EXERCISE REQUIREMENTS:
Copy out the rows word for word, starting at the line that contains "Where should I" and continuing through the last row. Leave the pictures out of your copy.

-- Start of MATERIALS PROVIDED --

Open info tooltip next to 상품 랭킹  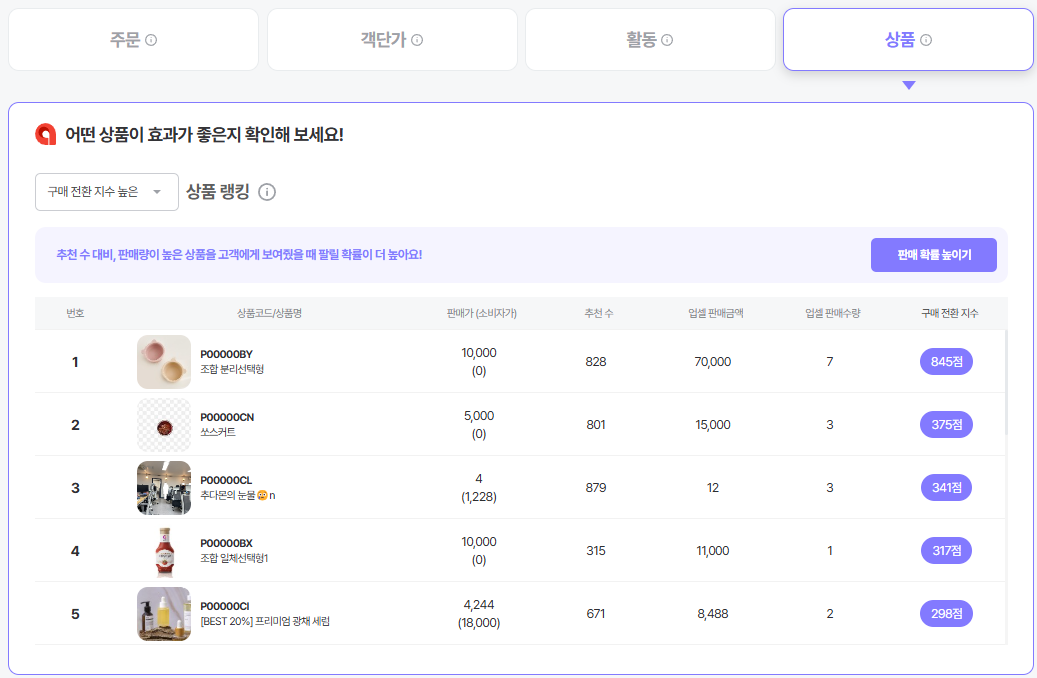(267, 192)
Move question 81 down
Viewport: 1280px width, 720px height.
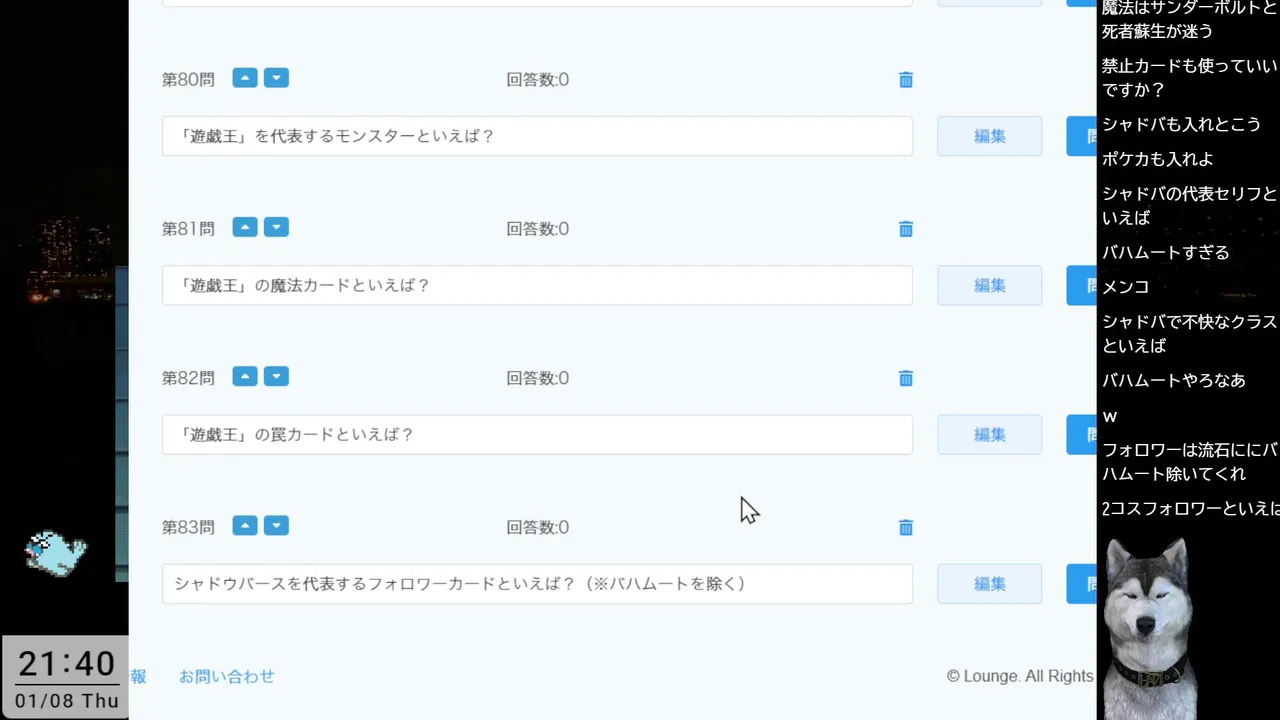276,227
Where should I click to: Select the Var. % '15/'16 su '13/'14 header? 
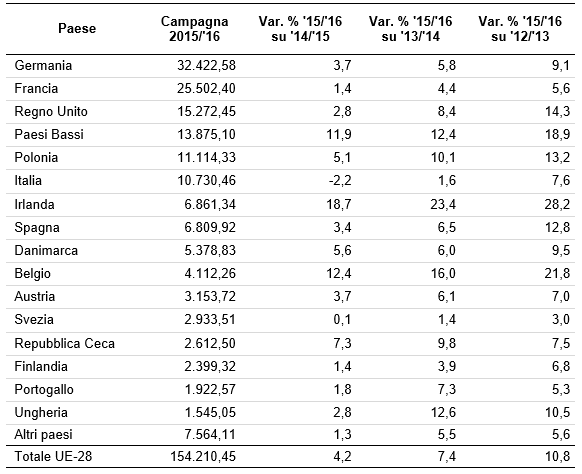pyautogui.click(x=411, y=29)
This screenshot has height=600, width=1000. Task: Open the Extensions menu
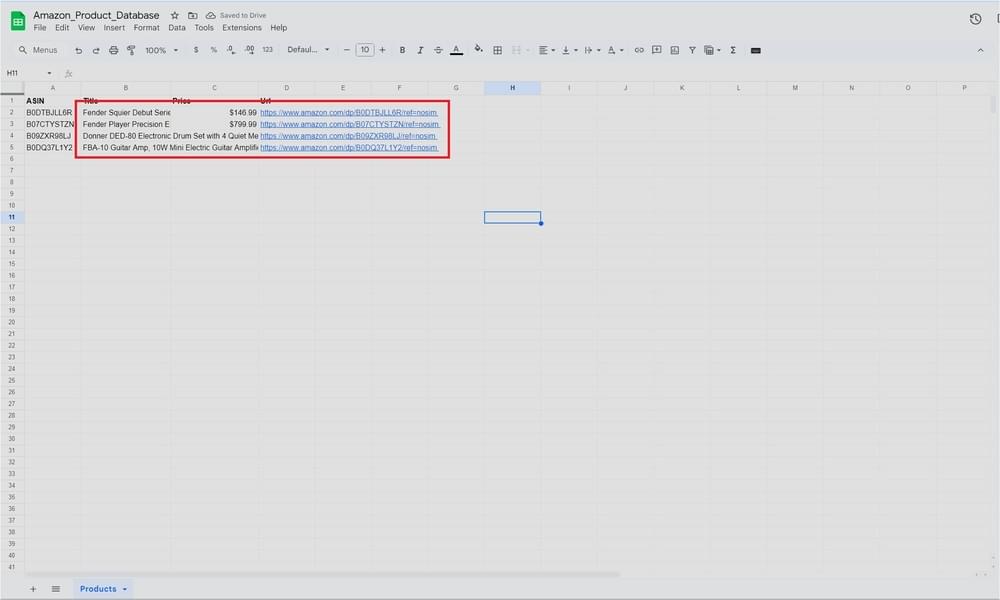[x=241, y=27]
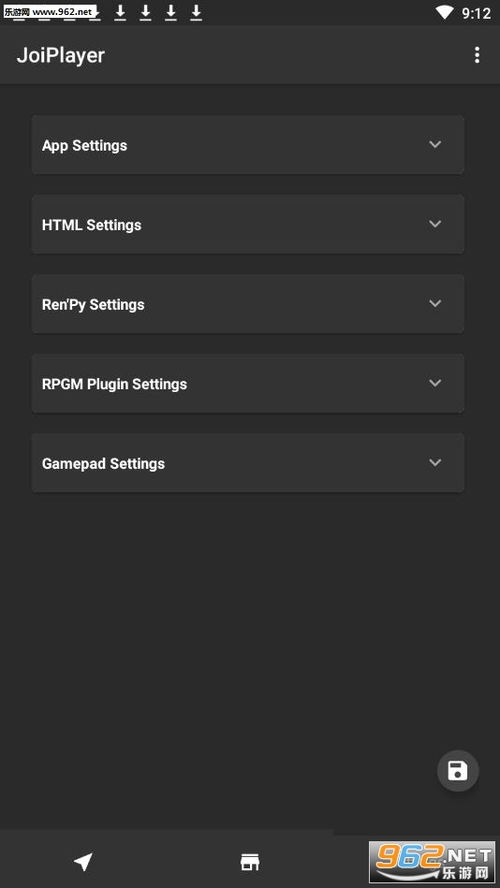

-- End of MATERIALS PROVIDED --

WRITTEN RESPONSE:
Where should I click to: Select the Var. % '15/'16 su '13/'14 header? 
pyautogui.click(x=411, y=29)
This screenshot has height=600, width=1000. Task: Open the Extensions menu
[x=241, y=27]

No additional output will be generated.